## WHAT IS REQUIRED
Which lines of the material contain the word "Click"? Show each one.

## SOURCE INFORMATION
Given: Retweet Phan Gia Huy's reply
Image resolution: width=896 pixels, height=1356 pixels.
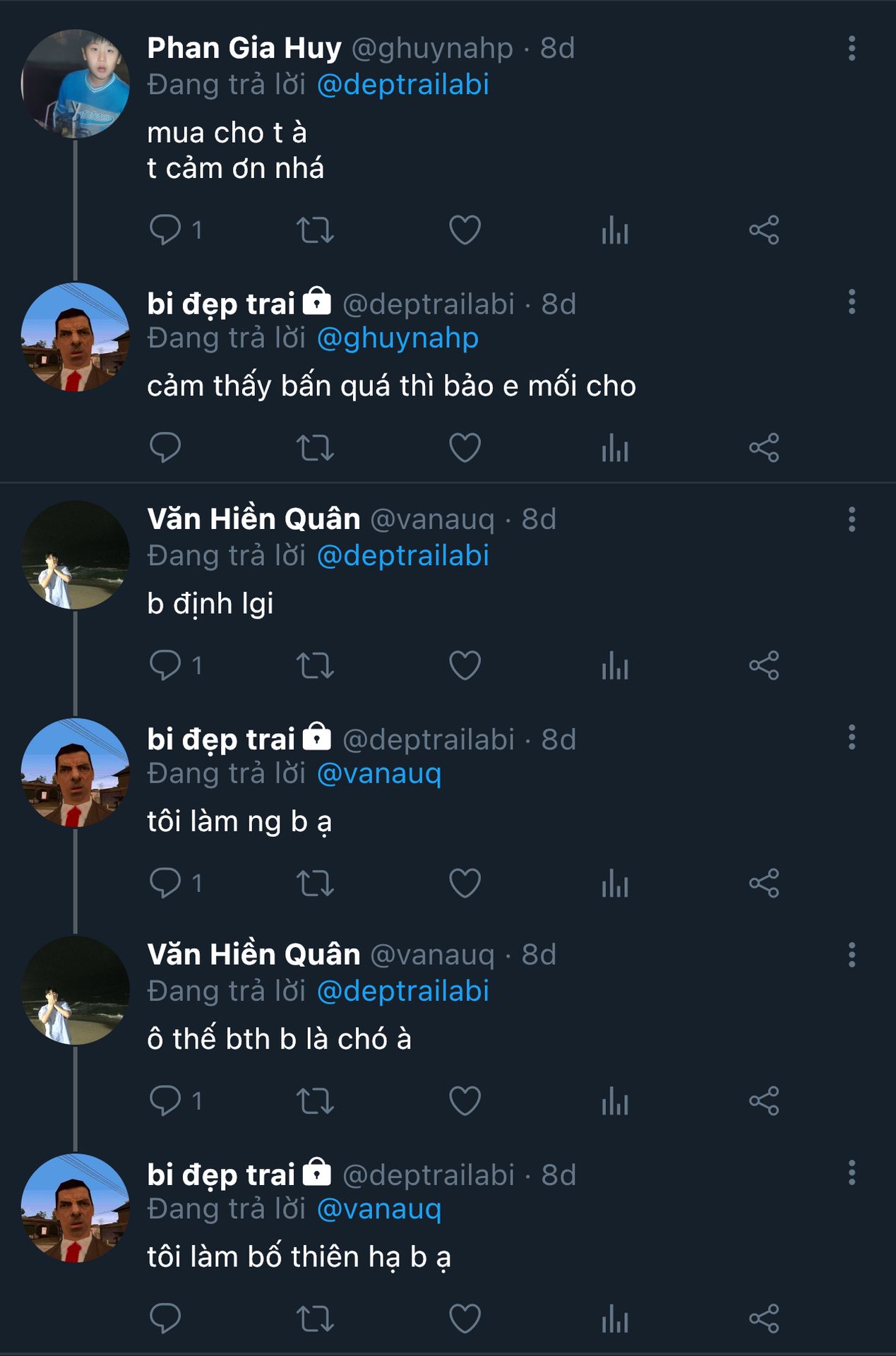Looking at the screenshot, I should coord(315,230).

==

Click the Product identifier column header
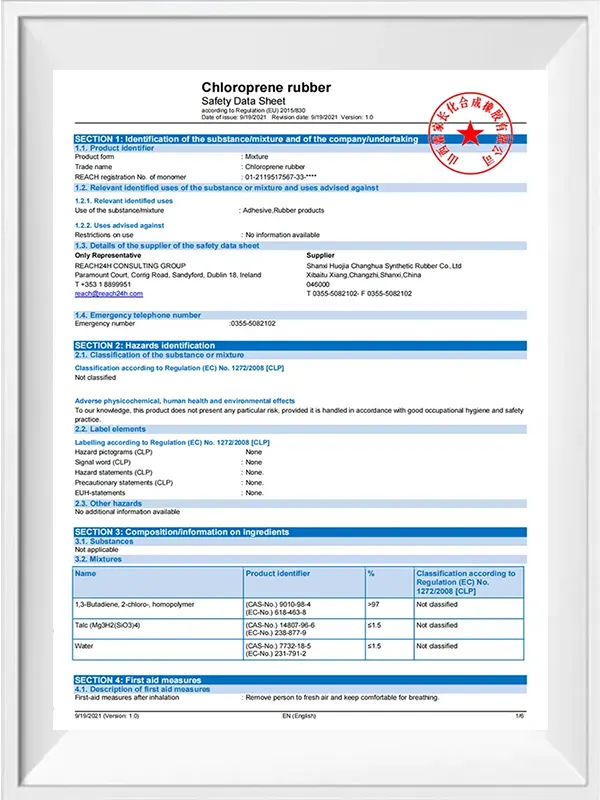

--

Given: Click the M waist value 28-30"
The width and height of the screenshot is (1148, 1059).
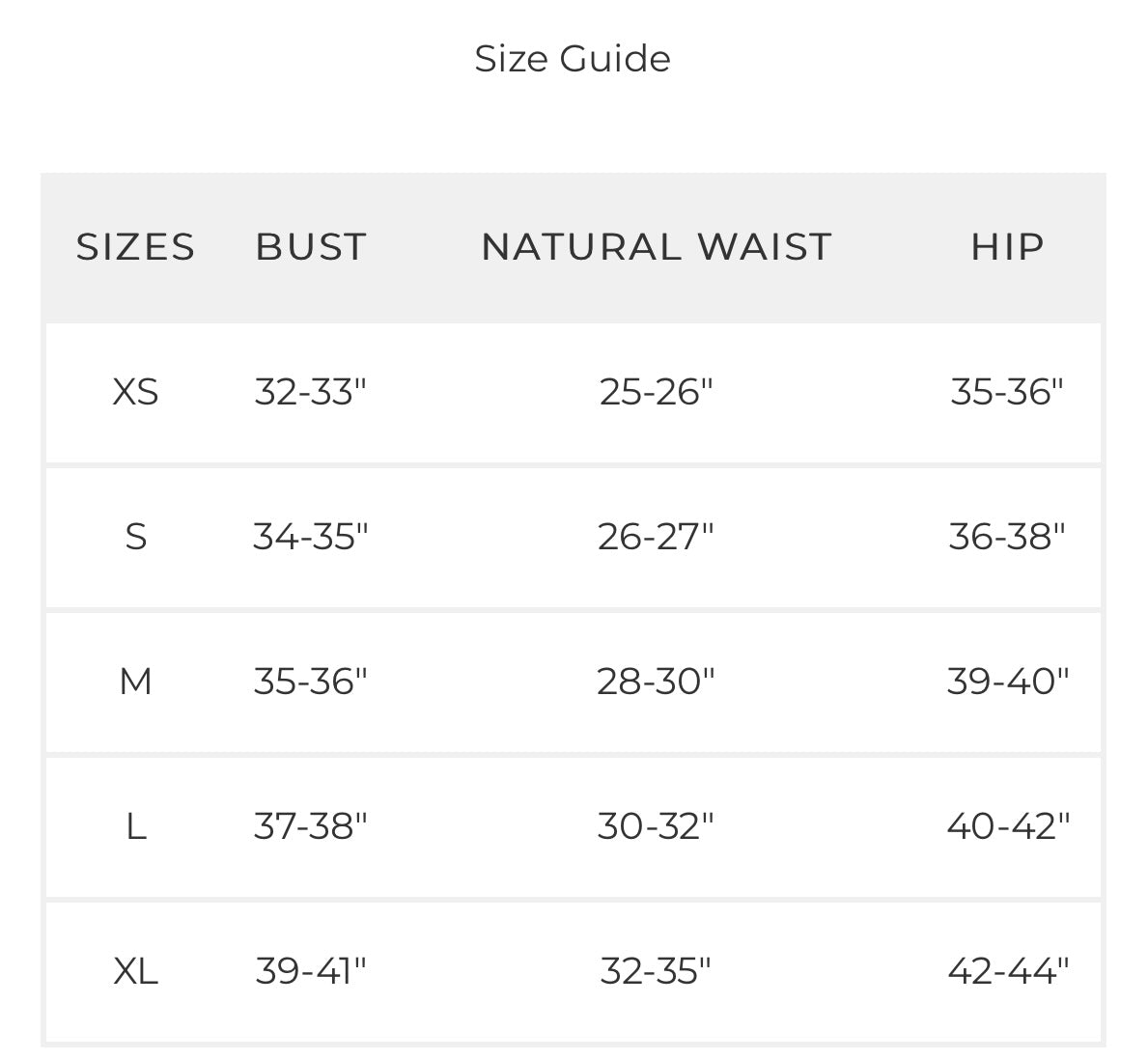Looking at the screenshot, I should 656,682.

## EXPECTED ANSWER
Click the Product identifier column header
Given: Click the M waist value 28-30"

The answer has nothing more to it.